>> BEGIN Extracted records
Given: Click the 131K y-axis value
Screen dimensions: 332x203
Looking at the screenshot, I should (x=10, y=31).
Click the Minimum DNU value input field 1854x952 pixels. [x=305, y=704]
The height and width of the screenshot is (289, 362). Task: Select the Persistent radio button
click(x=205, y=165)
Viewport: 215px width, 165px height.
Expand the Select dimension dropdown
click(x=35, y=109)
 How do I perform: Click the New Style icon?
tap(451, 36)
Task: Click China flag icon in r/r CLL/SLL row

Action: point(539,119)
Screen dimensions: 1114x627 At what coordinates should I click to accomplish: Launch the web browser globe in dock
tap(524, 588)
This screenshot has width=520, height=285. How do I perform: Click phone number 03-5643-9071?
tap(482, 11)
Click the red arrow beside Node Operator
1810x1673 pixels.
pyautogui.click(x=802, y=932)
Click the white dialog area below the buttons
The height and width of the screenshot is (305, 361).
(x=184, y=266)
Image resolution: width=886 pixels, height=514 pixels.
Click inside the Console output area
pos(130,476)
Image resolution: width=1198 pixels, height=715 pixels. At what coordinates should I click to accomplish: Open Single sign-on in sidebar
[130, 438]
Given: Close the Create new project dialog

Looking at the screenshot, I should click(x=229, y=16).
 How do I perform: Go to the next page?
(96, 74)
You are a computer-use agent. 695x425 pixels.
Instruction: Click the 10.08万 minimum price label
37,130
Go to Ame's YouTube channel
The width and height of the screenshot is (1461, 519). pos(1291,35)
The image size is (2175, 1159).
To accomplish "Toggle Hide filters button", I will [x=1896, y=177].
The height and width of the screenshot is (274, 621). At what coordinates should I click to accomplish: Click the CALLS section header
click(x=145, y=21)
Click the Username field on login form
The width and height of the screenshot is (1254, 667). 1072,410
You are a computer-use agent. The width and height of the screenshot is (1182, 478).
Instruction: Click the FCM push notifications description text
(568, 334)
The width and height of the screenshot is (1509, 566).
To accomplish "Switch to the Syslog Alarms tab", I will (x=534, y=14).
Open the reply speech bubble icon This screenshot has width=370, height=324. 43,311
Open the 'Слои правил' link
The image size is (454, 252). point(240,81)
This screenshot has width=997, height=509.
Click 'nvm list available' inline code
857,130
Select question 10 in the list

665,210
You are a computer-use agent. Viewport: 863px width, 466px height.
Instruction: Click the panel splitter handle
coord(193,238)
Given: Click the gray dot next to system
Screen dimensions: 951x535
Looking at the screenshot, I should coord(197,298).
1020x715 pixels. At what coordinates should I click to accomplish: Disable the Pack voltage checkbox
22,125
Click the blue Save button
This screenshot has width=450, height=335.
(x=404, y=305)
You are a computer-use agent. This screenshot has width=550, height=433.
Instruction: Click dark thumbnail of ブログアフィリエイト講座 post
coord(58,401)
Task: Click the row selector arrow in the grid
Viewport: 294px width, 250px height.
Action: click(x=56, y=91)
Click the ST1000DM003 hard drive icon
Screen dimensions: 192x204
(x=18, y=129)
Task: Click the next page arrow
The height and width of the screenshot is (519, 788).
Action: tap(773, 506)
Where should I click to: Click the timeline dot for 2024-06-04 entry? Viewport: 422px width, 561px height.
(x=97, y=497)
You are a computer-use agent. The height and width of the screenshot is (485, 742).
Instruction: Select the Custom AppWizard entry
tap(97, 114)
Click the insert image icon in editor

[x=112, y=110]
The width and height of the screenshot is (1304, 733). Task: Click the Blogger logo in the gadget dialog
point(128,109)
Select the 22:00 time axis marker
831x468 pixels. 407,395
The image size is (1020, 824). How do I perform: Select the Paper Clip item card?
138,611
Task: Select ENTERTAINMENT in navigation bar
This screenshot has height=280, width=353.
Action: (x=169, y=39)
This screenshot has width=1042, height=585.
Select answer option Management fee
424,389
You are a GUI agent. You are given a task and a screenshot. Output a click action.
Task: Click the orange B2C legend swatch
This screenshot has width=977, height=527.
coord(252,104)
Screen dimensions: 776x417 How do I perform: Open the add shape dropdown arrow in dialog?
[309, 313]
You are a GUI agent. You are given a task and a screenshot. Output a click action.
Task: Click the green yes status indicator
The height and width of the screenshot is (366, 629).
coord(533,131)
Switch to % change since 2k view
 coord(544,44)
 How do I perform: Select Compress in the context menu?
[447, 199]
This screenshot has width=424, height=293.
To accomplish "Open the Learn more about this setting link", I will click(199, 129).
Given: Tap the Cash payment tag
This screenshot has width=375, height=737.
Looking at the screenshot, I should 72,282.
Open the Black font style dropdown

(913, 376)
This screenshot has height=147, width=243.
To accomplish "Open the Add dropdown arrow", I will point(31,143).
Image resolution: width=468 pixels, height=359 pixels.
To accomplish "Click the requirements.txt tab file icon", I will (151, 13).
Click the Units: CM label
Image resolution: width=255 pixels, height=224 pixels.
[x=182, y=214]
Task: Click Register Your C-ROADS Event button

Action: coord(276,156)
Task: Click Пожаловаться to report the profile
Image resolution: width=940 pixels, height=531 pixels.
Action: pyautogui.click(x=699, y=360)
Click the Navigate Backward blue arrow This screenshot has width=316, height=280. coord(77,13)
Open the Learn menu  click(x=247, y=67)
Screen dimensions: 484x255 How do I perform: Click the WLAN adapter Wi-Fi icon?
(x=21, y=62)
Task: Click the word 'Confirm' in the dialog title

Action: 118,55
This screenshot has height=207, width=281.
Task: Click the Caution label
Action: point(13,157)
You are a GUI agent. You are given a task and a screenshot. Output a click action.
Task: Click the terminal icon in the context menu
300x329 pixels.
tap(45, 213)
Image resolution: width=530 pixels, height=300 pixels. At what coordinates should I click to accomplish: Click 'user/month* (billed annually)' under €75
>> END Extracted records
* [Task objective] Rewrite all of the items above with every occurrence of "Image resolution" renamed to "Display resolution", leaving everything else unchanged.

* [Result of the task]
Given: Click the 131K y-axis value
Screen dimensions: 332x203
Looking at the screenshot, I should (x=10, y=31).
Click the Minimum DNU value input field 1854x952 pixels. [x=305, y=704]
The height and width of the screenshot is (289, 362). Task: Select the Persistent radio button
click(x=205, y=165)
Viewport: 215px width, 165px height.
Expand the Select dimension dropdown
click(x=35, y=109)
 How do I perform: Click the New Style icon?
tap(451, 36)
Task: Click China flag icon in r/r CLL/SLL row

Action: point(539,119)
Screen dimensions: 1114x627 At what coordinates should I click to accomplish: Launch the web browser globe in dock
tap(524, 588)
This screenshot has width=520, height=285. How do I perform: Click phone number 03-5643-9071?
tap(482, 11)
Click the red arrow beside Node Operator
1810x1673 pixels.
pyautogui.click(x=802, y=932)
Click the white dialog area below the buttons
The height and width of the screenshot is (305, 361).
(x=184, y=266)
Display resolution: width=886 pixels, height=514 pixels.
Click inside the Console output area
pos(130,476)
Display resolution: width=1198 pixels, height=715 pixels. At what coordinates should I click to accomplish: Open Single sign-on in sidebar
[130, 438]
Given: Close the Create new project dialog

Looking at the screenshot, I should click(x=229, y=16).
 How do I perform: Go to the next page?
(96, 74)
You are a computer-use agent. 695x425 pixels.
Instruction: Click the 10.08万 minimum price label
37,130
Go to Ame's YouTube channel
The width and height of the screenshot is (1461, 519). pos(1291,35)
The image size is (2175, 1159).
To accomplish "Toggle Hide filters button", I will [x=1896, y=177].
The height and width of the screenshot is (274, 621). At what coordinates should I click to accomplish: Click the CALLS section header
click(x=145, y=21)
Click the Username field on login form
The width and height of the screenshot is (1254, 667). 1072,410
You are a computer-use agent. The width and height of the screenshot is (1182, 478).
Instruction: Click the FCM push notifications description text
(568, 334)
The width and height of the screenshot is (1509, 566).
To accomplish "Switch to the Syslog Alarms tab", I will (x=534, y=14).
Open the reply speech bubble icon This screenshot has width=370, height=324. 43,311
Open the 'Слои правил' link
The image size is (454, 252). point(240,81)
This screenshot has width=997, height=509.
Click 'nvm list available' inline code
857,130
Select question 10 in the list

665,210
You are a computer-use agent. Viewport: 863px width, 466px height.
Instruction: Click the panel splitter handle
coord(193,238)
Given: Click the gray dot next to system
Screen dimensions: 951x535
Looking at the screenshot, I should coord(197,298).
1020x715 pixels. At what coordinates should I click to accomplish: Disable the Pack voltage checkbox
22,125
Click the blue Save button
This screenshot has width=450, height=335.
(x=404, y=305)
You are a computer-use agent. This screenshot has width=550, height=433.
Instruction: Click dark thumbnail of ブログアフィリエイト講座 post
coord(58,401)
Task: Click the row selector arrow in the grid
Viewport: 294px width, 250px height.
Action: click(x=56, y=91)
Click the ST1000DM003 hard drive icon
Screen dimensions: 192x204
(x=18, y=129)
Task: Click the next page arrow
The height and width of the screenshot is (519, 788).
Action: tap(773, 506)
Where should I click to: Click the timeline dot for 2024-06-04 entry? Viewport: 422px width, 561px height.
(x=97, y=497)
You are a computer-use agent. The height and width of the screenshot is (485, 742).
Instruction: Select the Custom AppWizard entry
tap(97, 114)
Click the insert image icon in editor

[x=112, y=110]
The width and height of the screenshot is (1304, 733). Task: Click the Blogger logo in the gadget dialog
point(128,109)
Select the 22:00 time axis marker
831x468 pixels. 407,395
The image size is (1020, 824). How do I perform: Select the Paper Clip item card?
138,611
Task: Select ENTERTAINMENT in navigation bar
This screenshot has height=280, width=353.
Action: (x=169, y=39)
This screenshot has width=1042, height=585.
Select answer option Management fee
424,389
You are a GUI agent. You are given a task and a screenshot. Output a click action.
Task: Click the orange B2C legend swatch
This screenshot has width=977, height=527.
coord(252,104)
Screen dimensions: 776x417 How do I perform: Open the add shape dropdown arrow in dialog?
[309, 313]
You are a GUI agent. You are given a task and a screenshot. Output a click action.
Task: Click the green yes status indicator
The height and width of the screenshot is (366, 629).
coord(533,131)
Switch to % change since 2k view
 coord(544,44)
 How do I perform: Select Compress in the context menu?
[447, 199]
This screenshot has width=424, height=293.
To accomplish "Open the Learn more about this setting link", I will click(199, 129).
Given: Tap the Cash payment tag
This screenshot has width=375, height=737.
Looking at the screenshot, I should 72,282.
Open the Black font style dropdown

(913, 376)
This screenshot has height=147, width=243.
To accomplish "Open the Add dropdown arrow", I will point(31,143).
Display resolution: width=468 pixels, height=359 pixels.
To accomplish "Click the requirements.txt tab file icon", I will (151, 13).
Click the Units: CM label
Display resolution: width=255 pixels, height=224 pixels.
[x=182, y=214]
Task: Click Register Your C-ROADS Event button

Action: coord(276,156)
Task: Click Пожаловаться to report the profile
Display resolution: width=940 pixels, height=531 pixels.
Action: pyautogui.click(x=699, y=360)
Click the Navigate Backward blue arrow This screenshot has width=316, height=280. coord(77,13)
Open the Learn menu  click(x=247, y=67)
Screen dimensions: 484x255 How do I perform: Click the WLAN adapter Wi-Fi icon?
(x=21, y=62)
Task: Click the word 'Confirm' in the dialog title

Action: 118,55
This screenshot has height=207, width=281.
Task: Click the Caution label
Action: point(13,157)
You are a GUI agent. You are given a task and a screenshot. Output a click action.
Task: Click the terminal icon in the context menu
300x329 pixels.
tap(45, 213)
Display resolution: width=530 pixels, height=300 pixels. At what coordinates should I click to accomplish: Click 'user/month* (billed annually)' under €75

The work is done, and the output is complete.